Sans que ses sœurs s'en aperçoivent, dès 1904 environ, la santé de Sœur Élisabeth de la Trinité commence à se détériorer. Bientôt la maladie s'abat sur elle et la conduit inexorablement à la mort. Il s'agit de la maladie diagnostiquée plus tard sous le nom de "maladie d'Addison", dégénérescence des glandes surrénales, que l'on ne savait pas soigner, ni même soulager, à l'époque. Au printemps 1905 la fatigue l'accable et de temps en temps elle est exemptée de certaines observances de la Règle. Mais son énergie et sa volonté lui permettent de trouver, pendant quelques mois, la force dont elle a besoin. Jamais elle ne se plaint. Pourtant, le 1er janvier 1906, alors que les sœurs tirent en récréation les saints protecteurs de l'année, Élisabeth reçoit St Joseph. Elle dit alors :

– Saint Joseph est le patron de la bonne mort. Il vient pour me conduire au Père.

Évidemment personne ne crut à cela. Mais, en réalité, Élisabeth était déjà très atteinte, et elle confiera bien plus tard à sa Prieure : "Ma Mère, la pensée que je devais vous en parler ne m'est jamais venue ; vos soins, comme les exceptions auxquelles j'étais soumise, restant sans effet, je voyais clairement la volonté de Dieu ; d'ailleurs je craignais toujours d'écouter la nature et de me plaindre ; puis, qu'auriez-vous pu faire de plus pour moi ? Quand vous me donniez un repos, je n'en étais pas soulagée : brisée dans tout mon être, je ne trouvais ni position, ni sommeil profond, en sorte que je n'aurais pu dire qui l'emportait du jour ou de la nuit en fait d'accablement... La prière était encore le meilleur remède à mes maux.
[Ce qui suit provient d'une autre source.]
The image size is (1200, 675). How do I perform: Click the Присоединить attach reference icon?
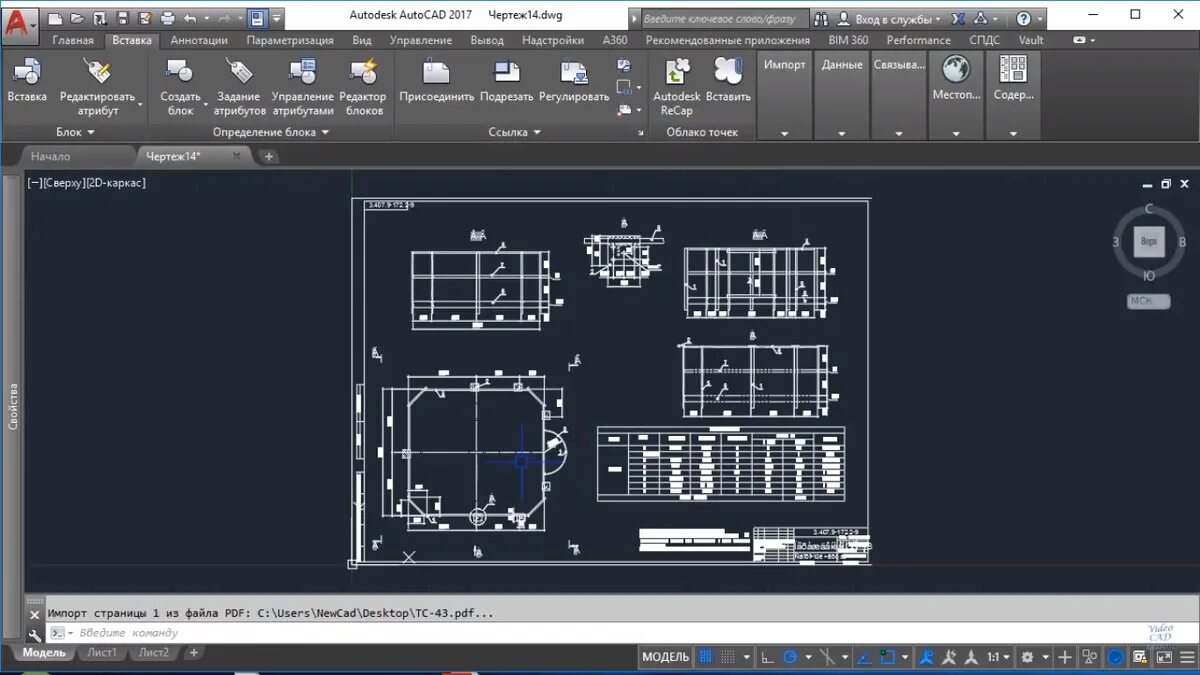point(437,73)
Je passais le temps du grand silence dans une véritable agonie que j'unissais à celle du divin Maître... C'était une heure de pure souffrance... et sans être aperçue grâce à l'obscurité, je regagnais tant bien que mal notre cellule m'appuyant souvent au mur."
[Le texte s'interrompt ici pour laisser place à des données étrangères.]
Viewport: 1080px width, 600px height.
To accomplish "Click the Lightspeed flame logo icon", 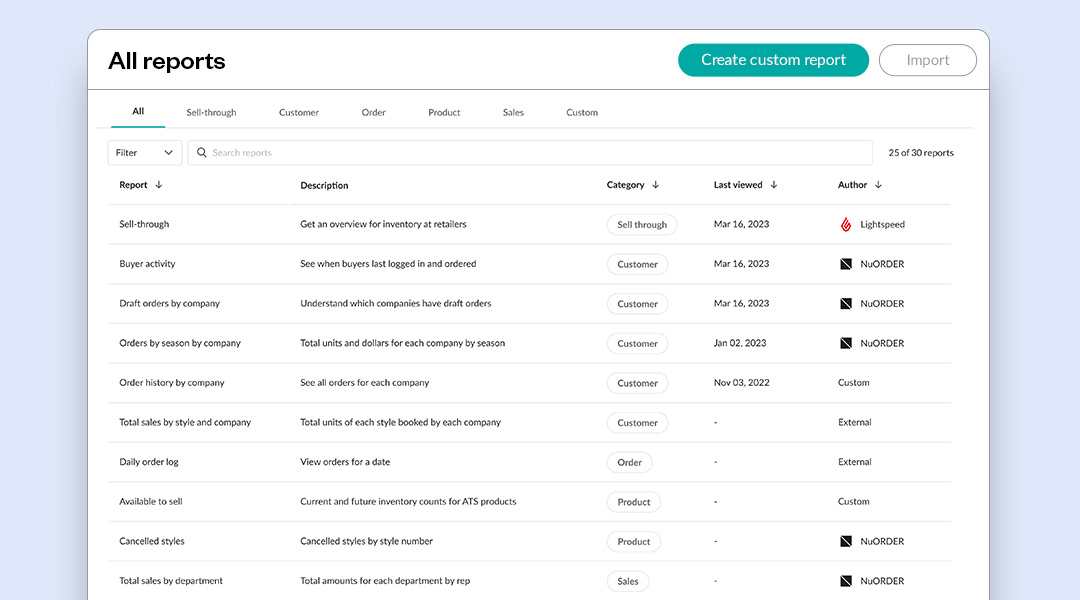I will point(846,225).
Fatigue et souffrances deviennent insupportables; pourtant, ne vivant qu'en Dieu et que pour Dieu, sœur Élisabeth de la Trinité est pleinement heureuse; elle écrit à Madame Catez, le 12 août 1905: "Notre bonne Mère, qui soigne ton Elisabeth avec un cœur tout maternel tient à ce que j’aille au grand air ; aussi au lieu de travailler dans notre petite cellule, je m'installe comme un ermite dans l'endroit le plus désert de notre vaste jardin, et là, je passe des heures délicieuses. La nature me semble pleine de Dieu ; le vent qui souffle dans les grands arbres, les petits oiseaux qui chantent, le beau ciel bleu, tout me parle de Lui. Ô maman, j'ai besoin de te dire que mon bonheur grandit toujours ; il prend des proportions infinies comme Dieu Lui-même, et c'est un bonheur si calme, si doux ! Je voudrais te donner mon secret: Saint Pierre dans sa première épître dit : 'Parce que vous croyez, vous serez remplis d'une joie inébranlable[6]'. La Carmélite puise en effet tout son bonheur à cette source divine : la foi."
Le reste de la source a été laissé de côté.